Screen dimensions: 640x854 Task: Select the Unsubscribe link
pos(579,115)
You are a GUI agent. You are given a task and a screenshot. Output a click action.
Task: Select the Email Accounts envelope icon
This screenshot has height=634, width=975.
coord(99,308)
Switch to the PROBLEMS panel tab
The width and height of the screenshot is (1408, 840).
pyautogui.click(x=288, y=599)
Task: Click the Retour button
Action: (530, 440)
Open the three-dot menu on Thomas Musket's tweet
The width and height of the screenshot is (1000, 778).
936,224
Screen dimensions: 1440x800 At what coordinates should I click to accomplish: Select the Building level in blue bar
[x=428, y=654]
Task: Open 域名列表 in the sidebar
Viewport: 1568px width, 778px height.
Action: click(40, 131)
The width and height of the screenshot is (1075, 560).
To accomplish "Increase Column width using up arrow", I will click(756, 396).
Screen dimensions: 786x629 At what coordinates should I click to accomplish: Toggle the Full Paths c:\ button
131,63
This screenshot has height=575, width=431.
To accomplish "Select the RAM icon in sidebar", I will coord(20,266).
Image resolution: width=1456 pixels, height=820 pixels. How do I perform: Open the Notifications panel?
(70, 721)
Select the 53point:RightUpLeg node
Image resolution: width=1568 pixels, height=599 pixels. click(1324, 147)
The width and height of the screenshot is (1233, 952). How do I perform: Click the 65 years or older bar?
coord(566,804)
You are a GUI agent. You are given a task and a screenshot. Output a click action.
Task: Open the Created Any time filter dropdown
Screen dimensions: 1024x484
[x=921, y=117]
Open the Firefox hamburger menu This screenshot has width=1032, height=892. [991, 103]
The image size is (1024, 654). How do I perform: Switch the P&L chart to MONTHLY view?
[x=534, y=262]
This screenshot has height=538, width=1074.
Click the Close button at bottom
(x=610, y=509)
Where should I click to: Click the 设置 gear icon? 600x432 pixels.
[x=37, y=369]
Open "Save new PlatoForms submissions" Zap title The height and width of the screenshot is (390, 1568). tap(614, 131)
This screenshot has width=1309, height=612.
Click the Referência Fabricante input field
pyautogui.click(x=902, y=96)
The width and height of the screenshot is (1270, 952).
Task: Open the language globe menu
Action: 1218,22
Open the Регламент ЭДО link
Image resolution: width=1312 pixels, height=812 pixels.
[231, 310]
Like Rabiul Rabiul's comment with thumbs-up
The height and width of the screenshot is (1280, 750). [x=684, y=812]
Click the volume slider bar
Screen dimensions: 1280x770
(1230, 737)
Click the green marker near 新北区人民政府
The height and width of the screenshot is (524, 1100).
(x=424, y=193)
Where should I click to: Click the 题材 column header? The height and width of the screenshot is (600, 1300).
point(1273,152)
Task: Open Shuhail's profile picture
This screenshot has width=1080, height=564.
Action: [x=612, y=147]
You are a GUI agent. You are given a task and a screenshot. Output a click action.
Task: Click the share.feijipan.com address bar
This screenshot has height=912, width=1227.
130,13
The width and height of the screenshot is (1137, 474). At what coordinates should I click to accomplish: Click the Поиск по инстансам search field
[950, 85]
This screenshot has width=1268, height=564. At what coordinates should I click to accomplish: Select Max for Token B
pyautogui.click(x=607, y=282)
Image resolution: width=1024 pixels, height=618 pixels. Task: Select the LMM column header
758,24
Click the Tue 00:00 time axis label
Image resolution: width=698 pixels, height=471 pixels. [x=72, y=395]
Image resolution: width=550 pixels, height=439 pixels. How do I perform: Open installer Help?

WORK TASK — Whenever "will" occurs in a line of the entries, copy that line.

RESPONSE TO THIS TASK —
To accomplish "Increase Column width using up arrow", I will click(756, 396).
To accomplish "Select the RAM icon in sidebar", I will coord(20,266).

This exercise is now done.